Entendámonos: en San Sebastián quedó claro, que diría Jardiel Poncela, como el caldo de un asilo, que el pueblo catalán expresaría su voluntad en forma de un Estatuto creado en Cataluña y votado por los catalanes. Pero, al mismo tiempo, también quedó claro que las Cortes Constituyentes de Madrid entenderían de dicho Estatuto. Para unos, los catalanes, eso suponía el mero trámite de sancionar su voluntad; una especie de vise que el Parlamento de Madrid colocaría al pie del texto que se le presentase desde Barcelona.
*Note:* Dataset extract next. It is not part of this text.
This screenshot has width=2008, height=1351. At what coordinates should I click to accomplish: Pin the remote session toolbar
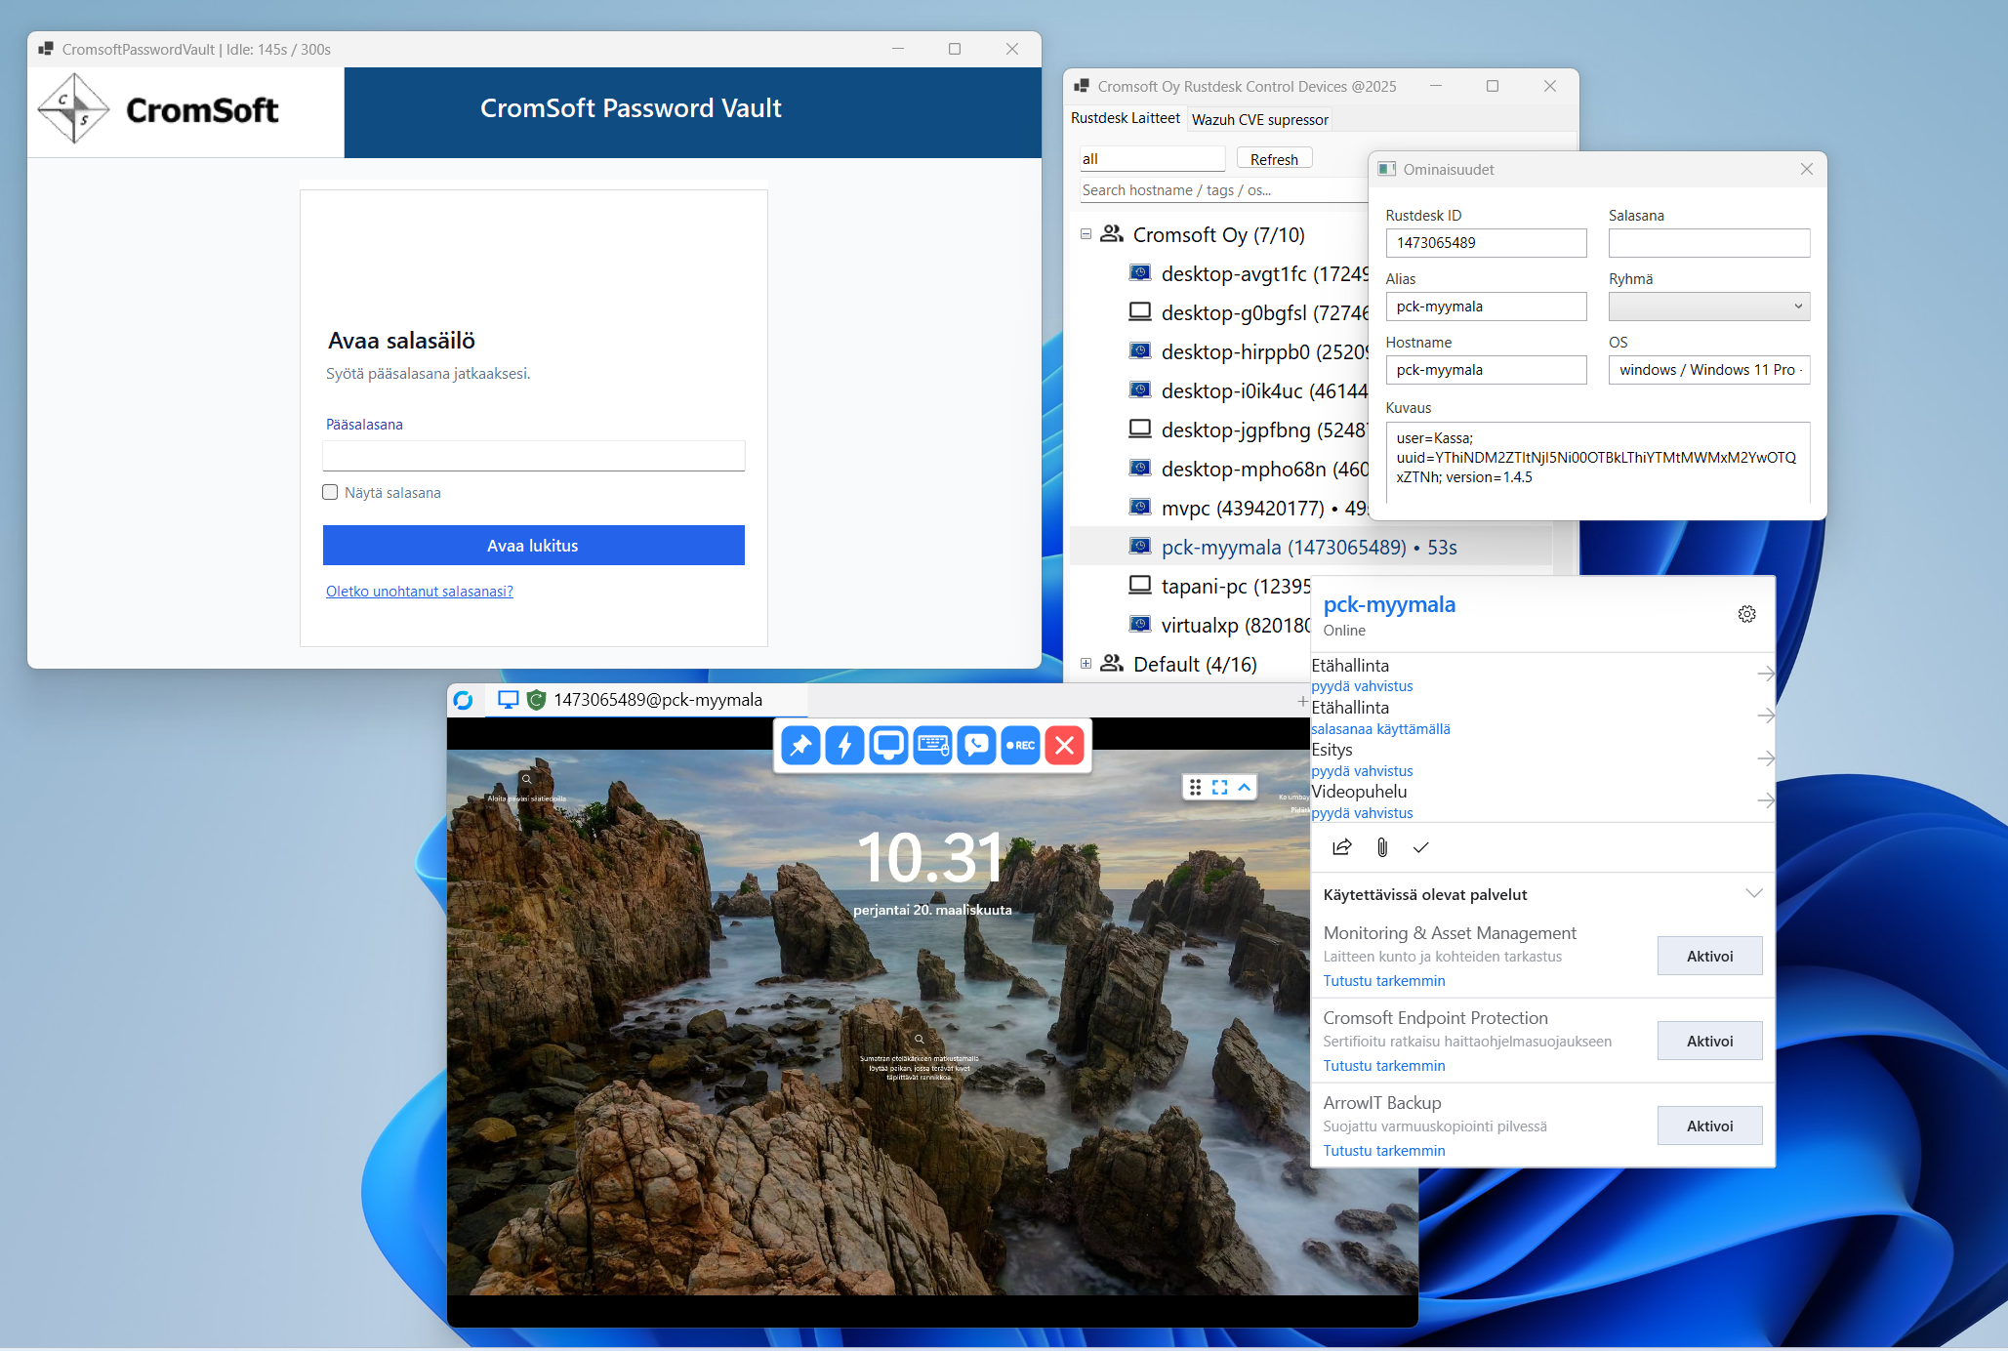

Para otros, los de Madrid, suponía retener para el Parlamento nacional la potestad de mantener y de quitar del texto que llegase de Barcelona lo que les diese la gana.

¿Lo estás pensando? Deberías, sí: exactamente la misma confusión que en el famoso «Pasqual, aprobaré en el Parlamento el Estatuto que venga de Cataluña». Maragall se levantó a apaludir como fan poseso convencido de que eso quería decir lo que quería decir. Y Zapatero se lo tomó como una promesa electoral más. Una de ésas que cumples a tu manera o, qué coño, la incumples si hace falta. José Luis Rodríguez Zapatero es, a su manera, todo un republicano; y no, precisamente, en el mejor sentido de la palabra.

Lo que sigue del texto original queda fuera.